• YOUR INSTRUCTIONS:
Starting at the line that contains "This screenshot has height=730, width=1366." and stopping at the line that contains "The height and width of the screenshot is (483, 906).", transcribe every line of the material below exactly; pictures stay out.

/---

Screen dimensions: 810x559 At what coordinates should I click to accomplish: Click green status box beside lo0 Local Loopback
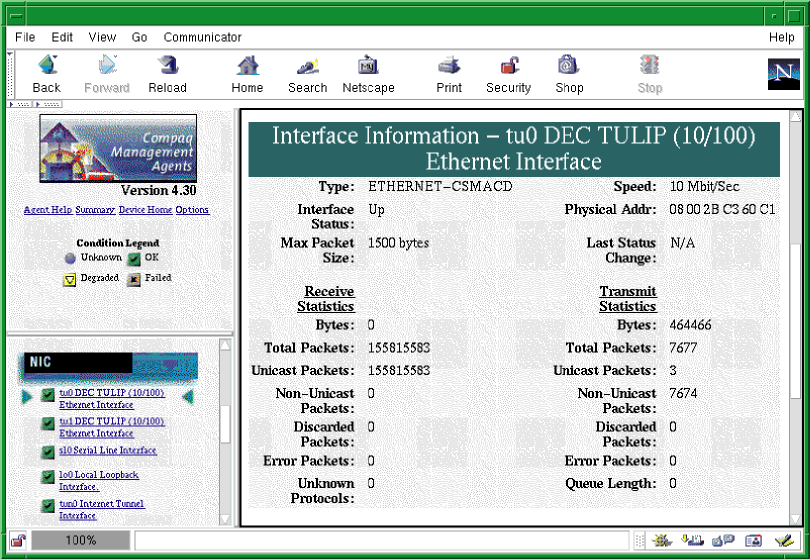coord(48,477)
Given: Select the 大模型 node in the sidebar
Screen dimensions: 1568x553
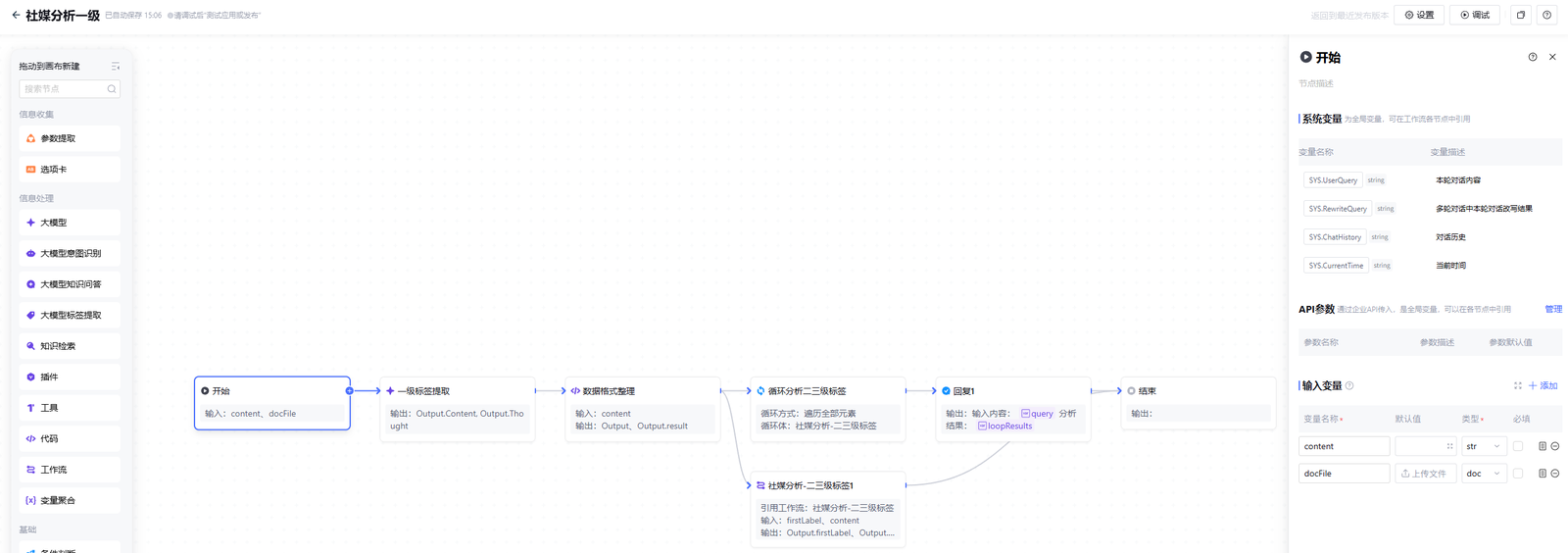Looking at the screenshot, I should pos(70,223).
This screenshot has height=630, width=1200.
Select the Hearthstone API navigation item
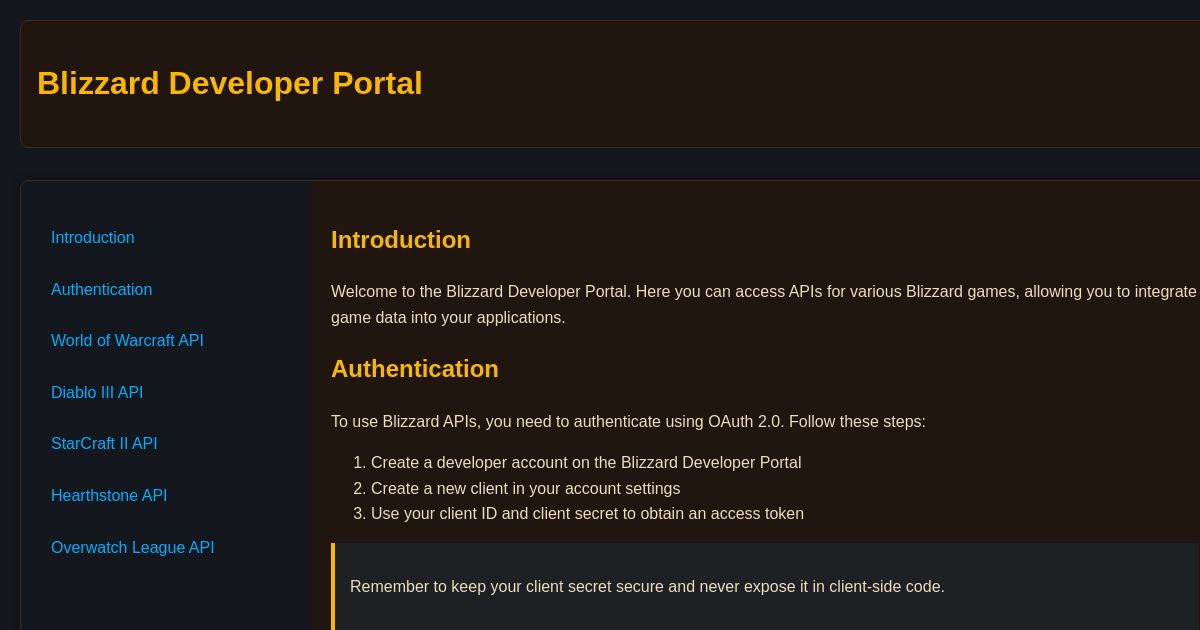[x=109, y=496]
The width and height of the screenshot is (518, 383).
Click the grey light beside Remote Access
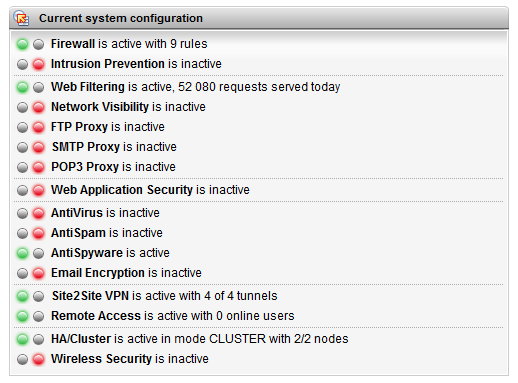(x=39, y=316)
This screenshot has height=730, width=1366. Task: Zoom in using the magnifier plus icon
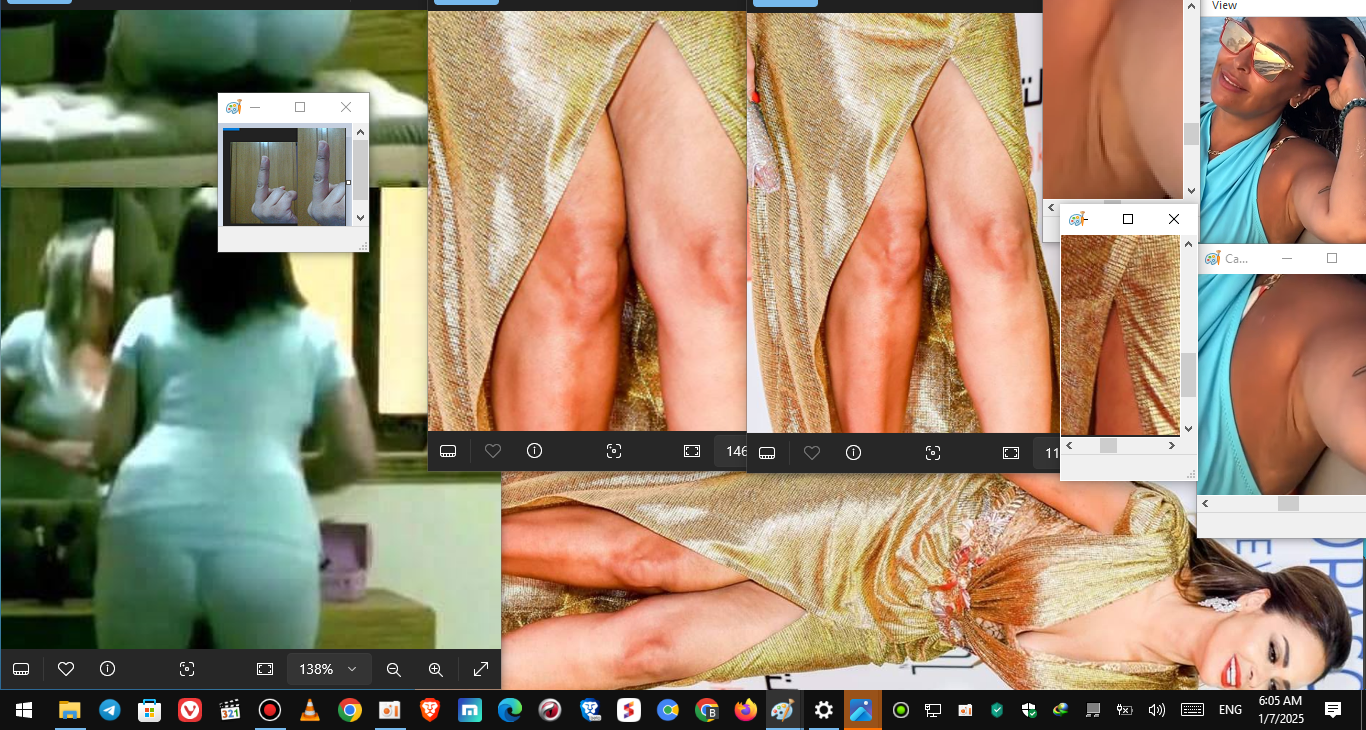point(436,669)
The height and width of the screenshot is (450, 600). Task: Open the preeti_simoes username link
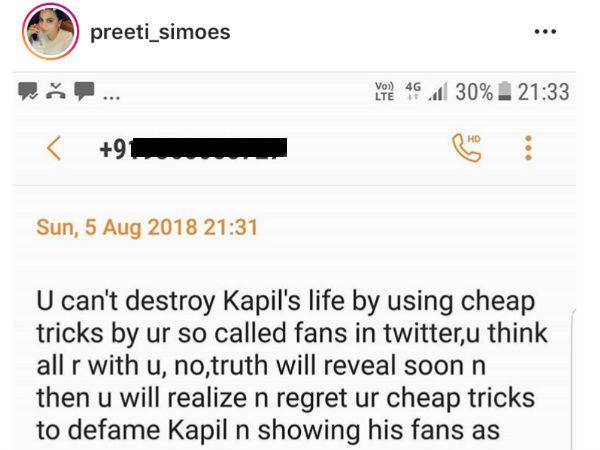160,33
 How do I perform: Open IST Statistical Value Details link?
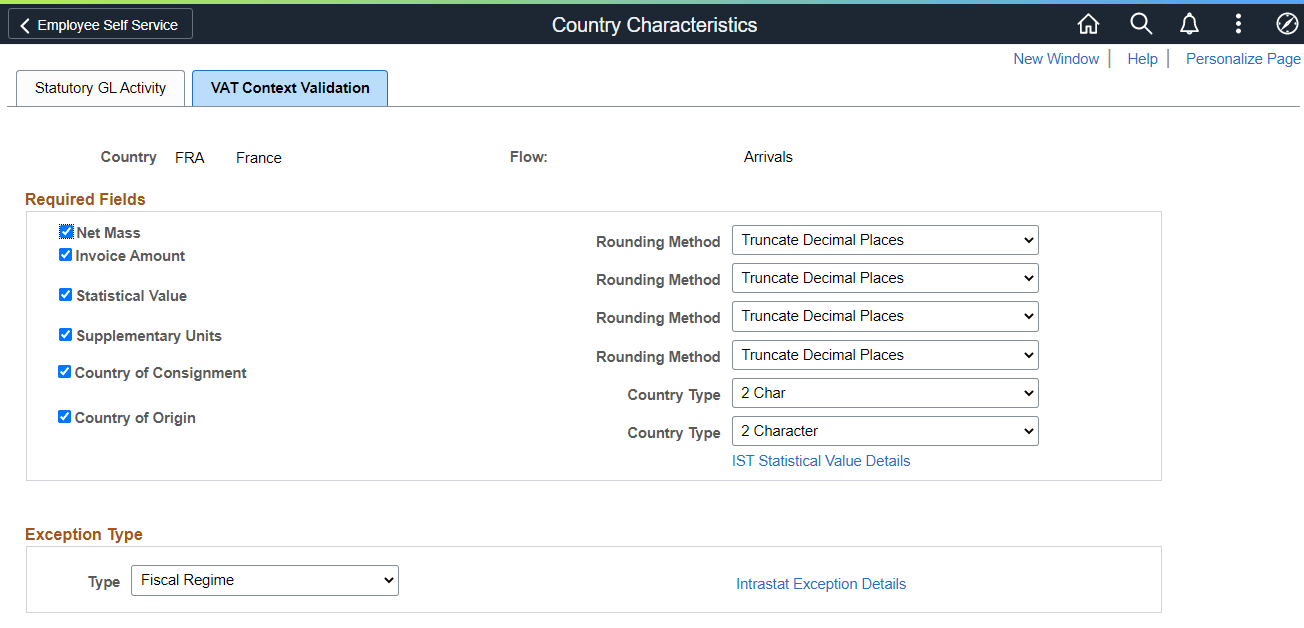tap(821, 461)
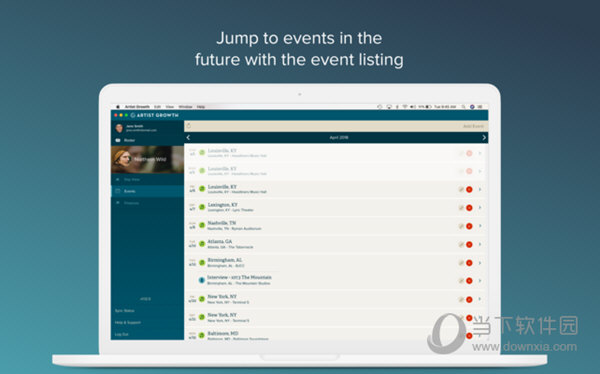Click the Add Event button
Image resolution: width=600 pixels, height=374 pixels.
pos(473,126)
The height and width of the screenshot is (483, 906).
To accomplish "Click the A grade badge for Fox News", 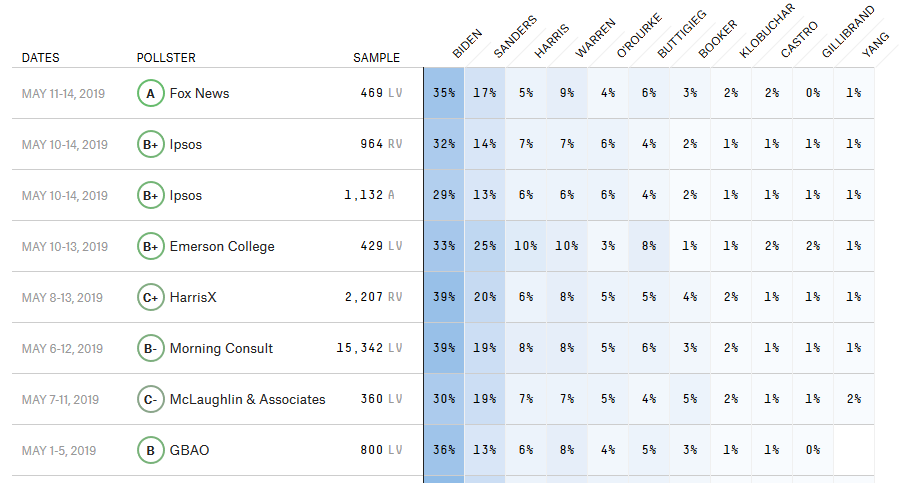I will pyautogui.click(x=150, y=94).
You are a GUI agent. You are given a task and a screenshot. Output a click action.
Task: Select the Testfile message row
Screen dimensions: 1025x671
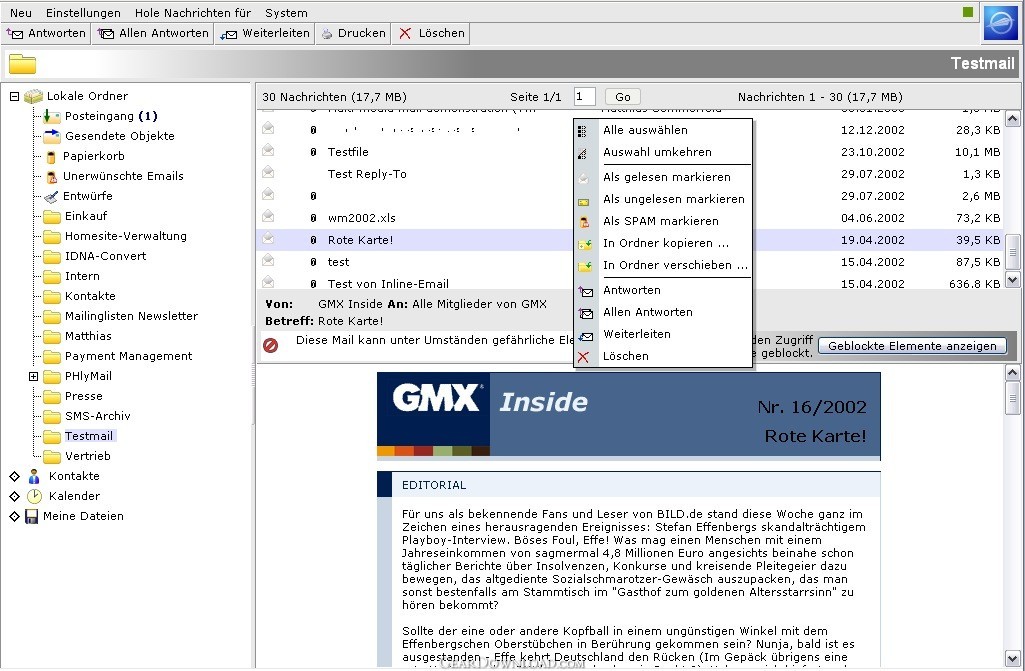coord(631,152)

\---

• EXERCISE RESULT:
This screenshot has height=730, width=1366. Task: Zoom in using the magnifier plus icon
point(436,669)
The height and width of the screenshot is (450, 600). Task: Open the preeti_simoes username link
160,33
 How do I perform: Open IST Statistical Value Details link?
tap(821, 461)
Click the Add Event button
Image resolution: width=600 pixels, height=374 pixels.
pos(473,126)
The height and width of the screenshot is (483, 906).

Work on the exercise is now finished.